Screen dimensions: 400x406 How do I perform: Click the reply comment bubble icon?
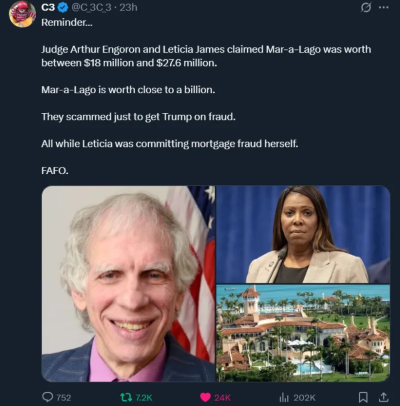(x=48, y=397)
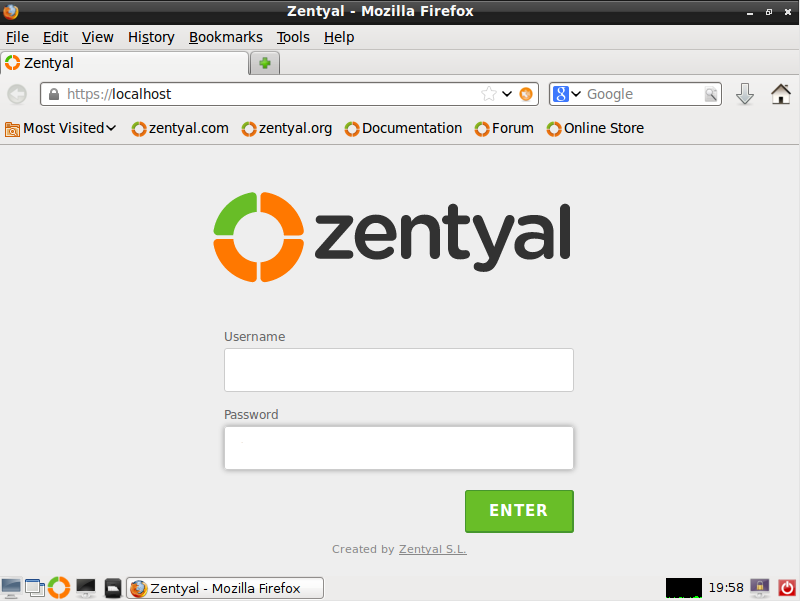Image resolution: width=800 pixels, height=602 pixels.
Task: Follow the Zentyal S.L. link
Action: coord(433,549)
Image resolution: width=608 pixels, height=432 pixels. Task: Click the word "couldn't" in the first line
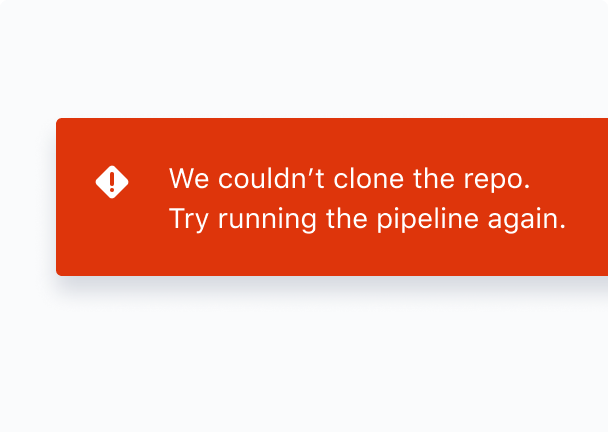point(271,179)
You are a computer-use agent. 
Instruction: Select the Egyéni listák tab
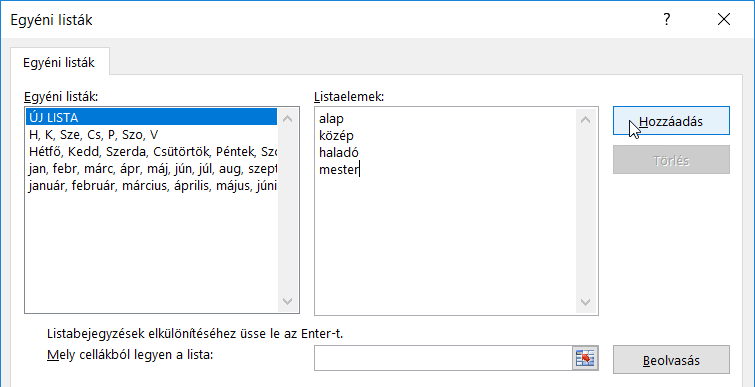coord(60,62)
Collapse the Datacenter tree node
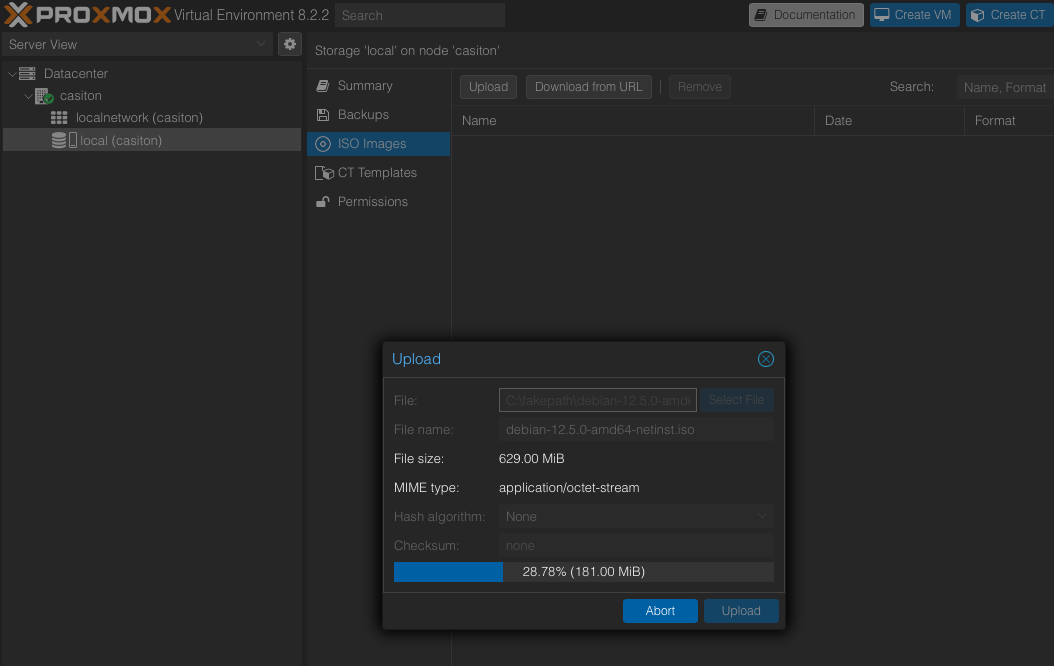 [x=12, y=74]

.....

* TASK DESCRIPTION
All entries, top to bottom, should be retyped exactly; the pictures should not be.

* COMPLETED EXERCISE
Screen dimensions: 400x406 How do I perform: Click the reply comment bubble icon?
(x=48, y=397)
Image resolution: width=800 pixels, height=602 pixels.
Task: Follow the Zentyal S.L. link
Action: coord(433,549)
Image resolution: width=608 pixels, height=432 pixels. Task: Click the word "couldn't" in the first line
point(271,179)
You are a computer-use agent. 
Instruction: Select the Egyéni listák tab
coord(60,62)
Collapse the Datacenter tree node
 [x=12, y=74]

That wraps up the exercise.